■ **Assignment**
Print out all of the records exactly; no picture belongs in the result.

■ **Data records**

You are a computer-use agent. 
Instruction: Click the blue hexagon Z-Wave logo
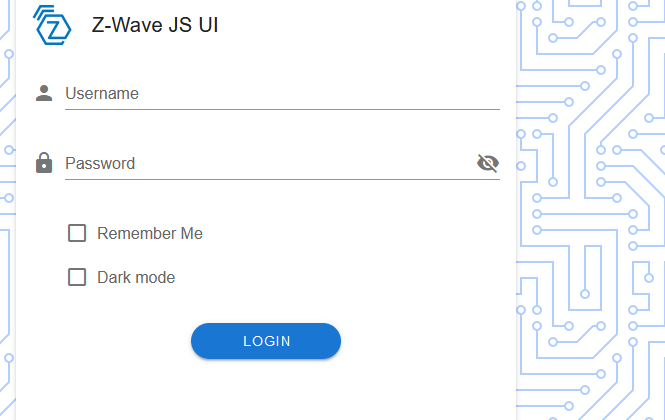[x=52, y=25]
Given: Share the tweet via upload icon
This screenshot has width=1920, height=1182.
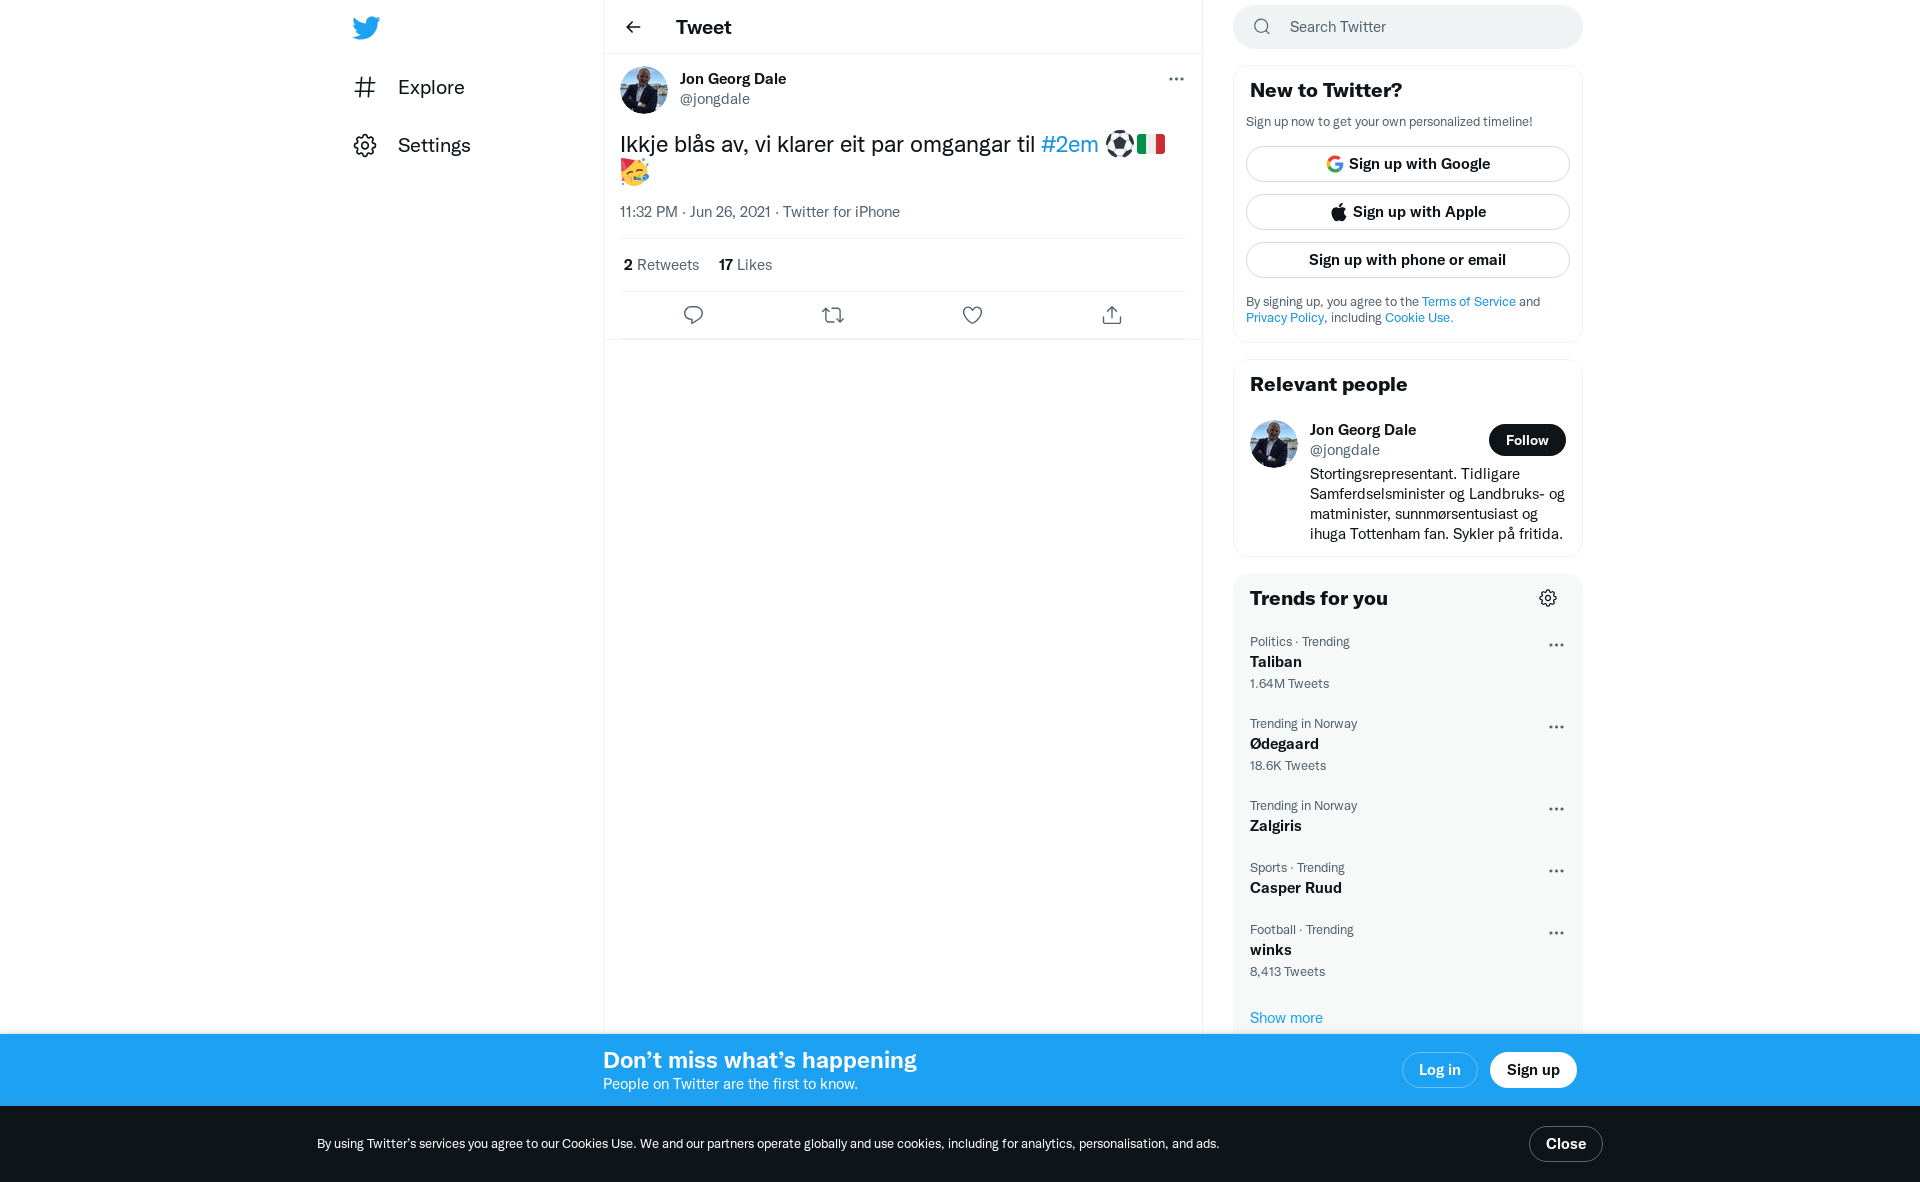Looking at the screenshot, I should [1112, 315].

■ **Exercise result**
You are a computer-use agent. 
Instruction: Click the blue hexagon Z-Wave logo
[x=52, y=25]
Given: Share the tweet via upload icon
This screenshot has width=1920, height=1182.
Looking at the screenshot, I should [1112, 315].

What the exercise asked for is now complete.